#### Required work
Would you reproduce exactly, and only, the lines starting at the one with "Disable the 有效 switch for 中成药 row" and ending at the last line of the data, with both included? Leave the pictures out.

☆ ☆ ☆ ☆ ☆ ☆ ☆

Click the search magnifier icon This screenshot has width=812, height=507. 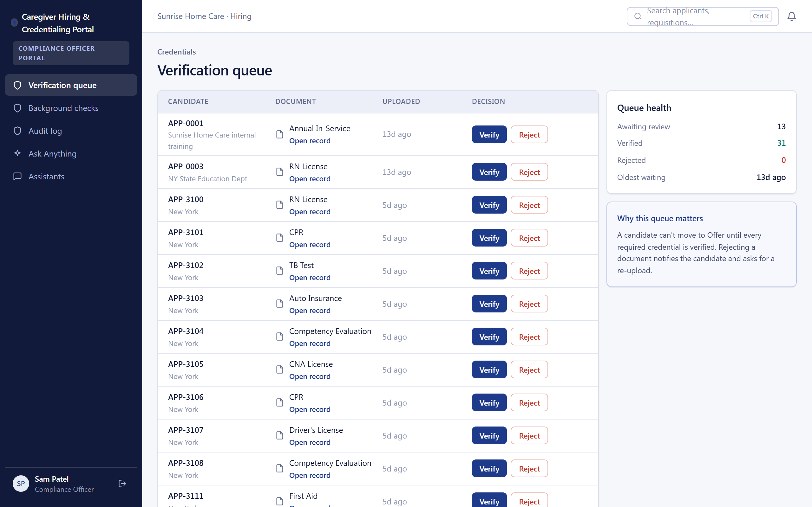pyautogui.click(x=638, y=16)
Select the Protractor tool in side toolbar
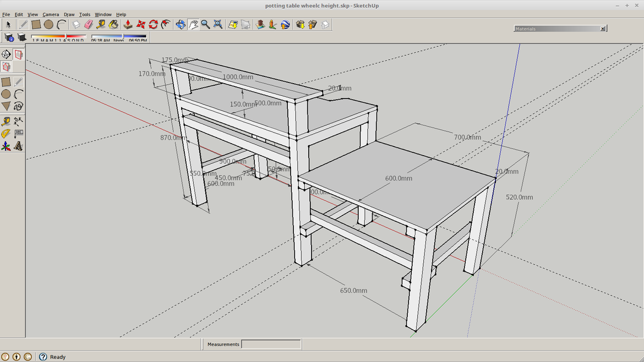The height and width of the screenshot is (362, 644). [x=6, y=134]
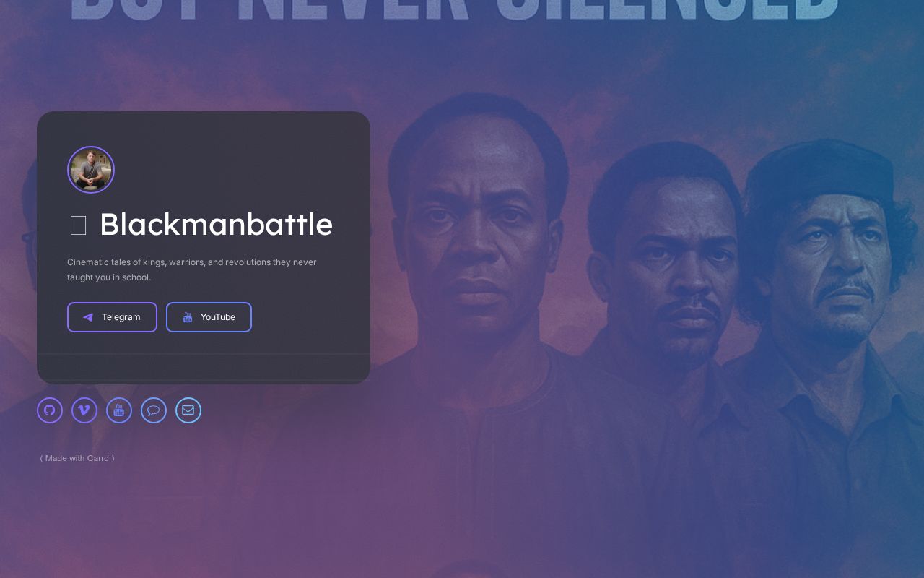Click the divider line under the buttons

click(204, 354)
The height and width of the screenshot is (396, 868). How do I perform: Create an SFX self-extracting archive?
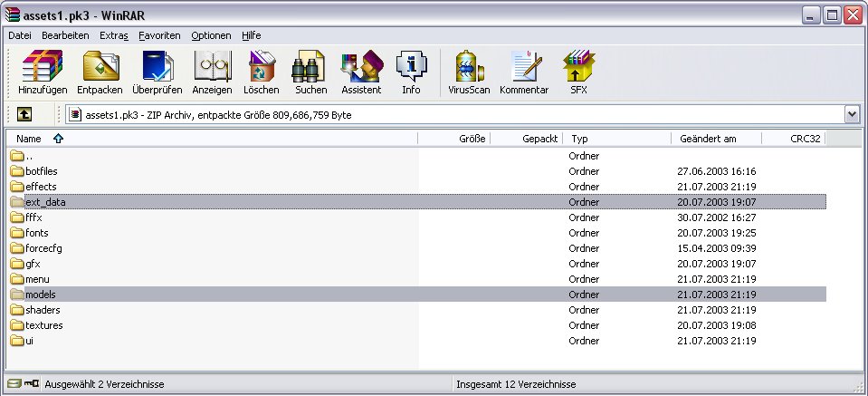(577, 72)
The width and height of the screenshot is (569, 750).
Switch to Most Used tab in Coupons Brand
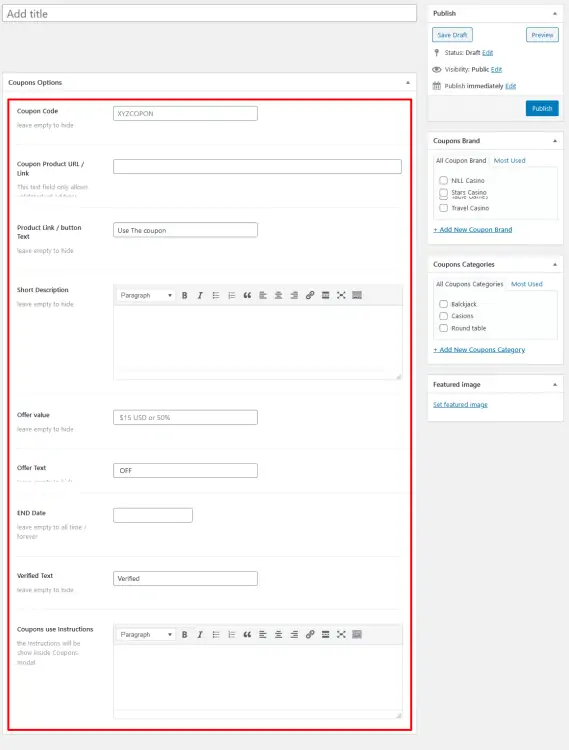tap(509, 161)
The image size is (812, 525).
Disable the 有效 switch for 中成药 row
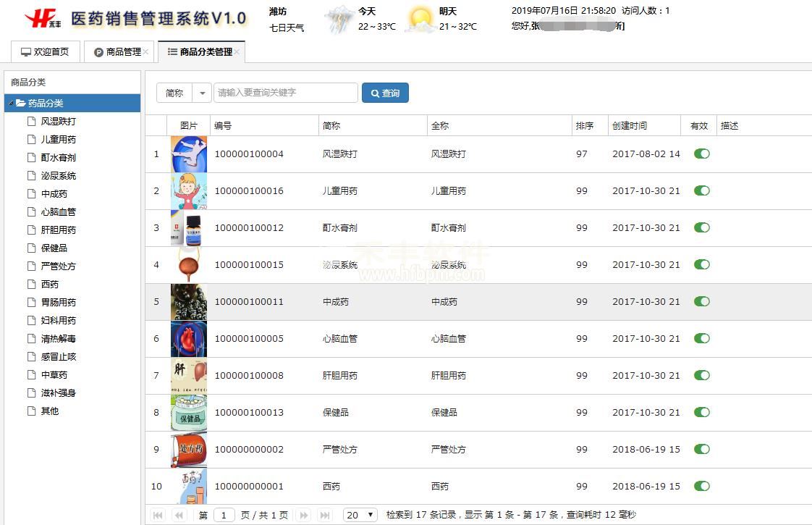[x=701, y=302]
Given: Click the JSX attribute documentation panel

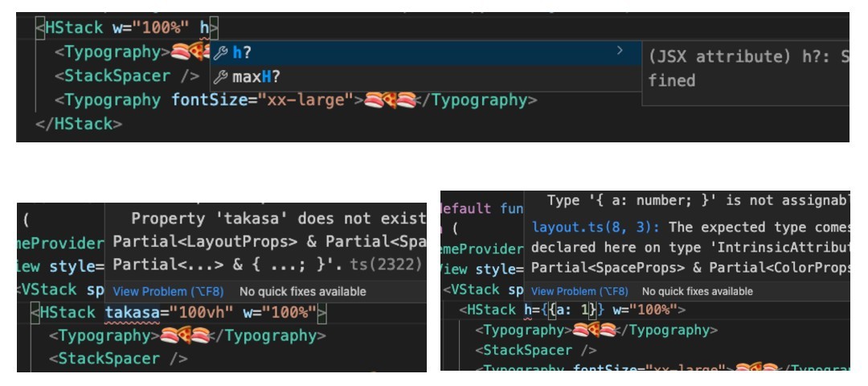Looking at the screenshot, I should [x=746, y=72].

☆ ☆ ☆ ☆ ☆ ☆ ☆

#### Response area
Disable the 有效 switch for 中成药 row
[x=701, y=302]
Given: Click the JSX attribute documentation panel

Looking at the screenshot, I should [x=746, y=72].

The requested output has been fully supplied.